Assigned task:
The answer must consist of every line below containing "computer".

Data listing:

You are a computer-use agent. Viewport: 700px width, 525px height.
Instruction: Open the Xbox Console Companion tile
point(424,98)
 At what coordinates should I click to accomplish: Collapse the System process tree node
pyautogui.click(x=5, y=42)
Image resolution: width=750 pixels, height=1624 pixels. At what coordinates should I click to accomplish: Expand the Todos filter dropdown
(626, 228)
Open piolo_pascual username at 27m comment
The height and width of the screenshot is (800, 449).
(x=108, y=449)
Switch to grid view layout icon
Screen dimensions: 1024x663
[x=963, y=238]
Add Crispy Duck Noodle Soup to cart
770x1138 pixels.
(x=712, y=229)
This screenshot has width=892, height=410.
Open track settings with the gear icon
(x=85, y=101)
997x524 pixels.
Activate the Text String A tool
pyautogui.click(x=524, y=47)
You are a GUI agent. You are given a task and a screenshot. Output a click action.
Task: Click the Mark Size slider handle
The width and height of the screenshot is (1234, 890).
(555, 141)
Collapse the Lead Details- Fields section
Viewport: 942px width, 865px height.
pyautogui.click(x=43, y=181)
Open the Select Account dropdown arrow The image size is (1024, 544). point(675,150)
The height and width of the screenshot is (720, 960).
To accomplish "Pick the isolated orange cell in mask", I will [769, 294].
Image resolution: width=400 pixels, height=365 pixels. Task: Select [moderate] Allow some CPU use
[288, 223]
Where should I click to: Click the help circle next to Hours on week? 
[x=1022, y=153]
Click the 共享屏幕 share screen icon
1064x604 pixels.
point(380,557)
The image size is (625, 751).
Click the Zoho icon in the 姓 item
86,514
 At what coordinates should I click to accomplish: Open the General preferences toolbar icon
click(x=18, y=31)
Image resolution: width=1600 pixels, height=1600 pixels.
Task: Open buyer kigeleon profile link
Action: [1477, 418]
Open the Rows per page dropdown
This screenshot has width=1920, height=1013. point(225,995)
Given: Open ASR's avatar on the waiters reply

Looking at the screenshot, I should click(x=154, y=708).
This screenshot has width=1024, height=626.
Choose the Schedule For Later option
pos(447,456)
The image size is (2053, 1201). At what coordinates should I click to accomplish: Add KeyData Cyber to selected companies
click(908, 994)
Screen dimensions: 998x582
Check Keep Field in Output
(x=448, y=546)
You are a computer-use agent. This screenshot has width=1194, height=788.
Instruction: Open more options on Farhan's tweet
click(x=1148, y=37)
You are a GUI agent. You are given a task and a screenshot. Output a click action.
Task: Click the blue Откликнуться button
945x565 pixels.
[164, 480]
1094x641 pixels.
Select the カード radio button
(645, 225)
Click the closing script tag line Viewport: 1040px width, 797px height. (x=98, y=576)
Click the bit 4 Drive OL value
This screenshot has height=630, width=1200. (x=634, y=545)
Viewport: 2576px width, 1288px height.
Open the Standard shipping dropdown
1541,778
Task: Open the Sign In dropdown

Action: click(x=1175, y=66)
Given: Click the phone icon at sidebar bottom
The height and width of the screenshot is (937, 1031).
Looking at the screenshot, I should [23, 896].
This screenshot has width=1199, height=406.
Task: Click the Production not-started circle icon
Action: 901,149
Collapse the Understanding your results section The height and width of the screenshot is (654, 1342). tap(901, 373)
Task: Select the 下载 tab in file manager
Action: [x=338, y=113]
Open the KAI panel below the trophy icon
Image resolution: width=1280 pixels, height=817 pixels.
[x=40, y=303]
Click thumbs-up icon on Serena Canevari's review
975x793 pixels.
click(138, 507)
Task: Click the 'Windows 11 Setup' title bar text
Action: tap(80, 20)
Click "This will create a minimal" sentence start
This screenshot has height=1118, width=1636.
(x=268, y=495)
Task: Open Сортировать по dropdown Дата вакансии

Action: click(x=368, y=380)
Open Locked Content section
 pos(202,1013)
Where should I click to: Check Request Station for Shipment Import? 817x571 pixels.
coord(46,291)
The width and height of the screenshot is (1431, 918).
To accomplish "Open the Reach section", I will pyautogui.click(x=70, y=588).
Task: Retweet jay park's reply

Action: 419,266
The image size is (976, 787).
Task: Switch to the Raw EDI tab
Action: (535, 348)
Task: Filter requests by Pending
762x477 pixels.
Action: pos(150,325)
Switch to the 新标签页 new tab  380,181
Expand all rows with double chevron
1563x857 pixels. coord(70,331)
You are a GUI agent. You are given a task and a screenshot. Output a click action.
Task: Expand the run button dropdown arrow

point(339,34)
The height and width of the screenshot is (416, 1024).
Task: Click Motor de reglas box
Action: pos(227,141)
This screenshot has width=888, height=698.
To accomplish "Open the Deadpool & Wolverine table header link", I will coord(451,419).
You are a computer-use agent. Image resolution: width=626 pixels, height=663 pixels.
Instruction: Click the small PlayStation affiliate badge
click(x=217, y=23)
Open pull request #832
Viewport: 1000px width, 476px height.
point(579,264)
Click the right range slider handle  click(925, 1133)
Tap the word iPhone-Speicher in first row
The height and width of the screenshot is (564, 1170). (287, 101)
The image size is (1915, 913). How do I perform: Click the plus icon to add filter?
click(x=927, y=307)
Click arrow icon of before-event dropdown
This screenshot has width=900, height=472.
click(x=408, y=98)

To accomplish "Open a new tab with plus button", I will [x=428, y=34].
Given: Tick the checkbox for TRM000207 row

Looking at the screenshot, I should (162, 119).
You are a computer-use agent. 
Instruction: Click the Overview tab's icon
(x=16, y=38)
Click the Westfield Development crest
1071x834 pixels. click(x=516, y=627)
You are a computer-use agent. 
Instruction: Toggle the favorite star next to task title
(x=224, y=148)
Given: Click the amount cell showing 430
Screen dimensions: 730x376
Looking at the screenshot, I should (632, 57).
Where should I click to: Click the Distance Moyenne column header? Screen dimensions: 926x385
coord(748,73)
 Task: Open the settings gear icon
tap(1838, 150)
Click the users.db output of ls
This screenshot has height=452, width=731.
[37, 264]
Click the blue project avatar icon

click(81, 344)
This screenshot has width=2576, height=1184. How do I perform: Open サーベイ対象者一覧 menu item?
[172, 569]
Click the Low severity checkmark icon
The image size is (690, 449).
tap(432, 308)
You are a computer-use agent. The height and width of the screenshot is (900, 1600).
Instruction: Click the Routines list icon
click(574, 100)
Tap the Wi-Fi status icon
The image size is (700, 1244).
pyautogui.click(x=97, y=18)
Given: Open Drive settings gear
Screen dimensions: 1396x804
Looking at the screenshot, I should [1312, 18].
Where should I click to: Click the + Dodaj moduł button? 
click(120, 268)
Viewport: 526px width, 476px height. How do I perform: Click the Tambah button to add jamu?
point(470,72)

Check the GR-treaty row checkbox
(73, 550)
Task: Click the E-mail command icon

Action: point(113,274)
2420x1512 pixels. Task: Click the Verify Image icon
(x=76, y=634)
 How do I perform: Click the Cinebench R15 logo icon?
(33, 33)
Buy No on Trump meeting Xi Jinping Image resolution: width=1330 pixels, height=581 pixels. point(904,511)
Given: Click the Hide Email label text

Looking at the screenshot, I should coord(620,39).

Result for this task:
You are a computer-use agent. Viewport: 700px width, 525px height.
You are a computer-use agent. This screenshot has width=1194, height=788.
You are a computer-use agent. Image resolution: width=626 pixels, height=663 pixels.
You are a computer-use agent. 
You are a computer-use agent. 
You are a computer-use agent. The height and width of the screenshot is (900, 1600).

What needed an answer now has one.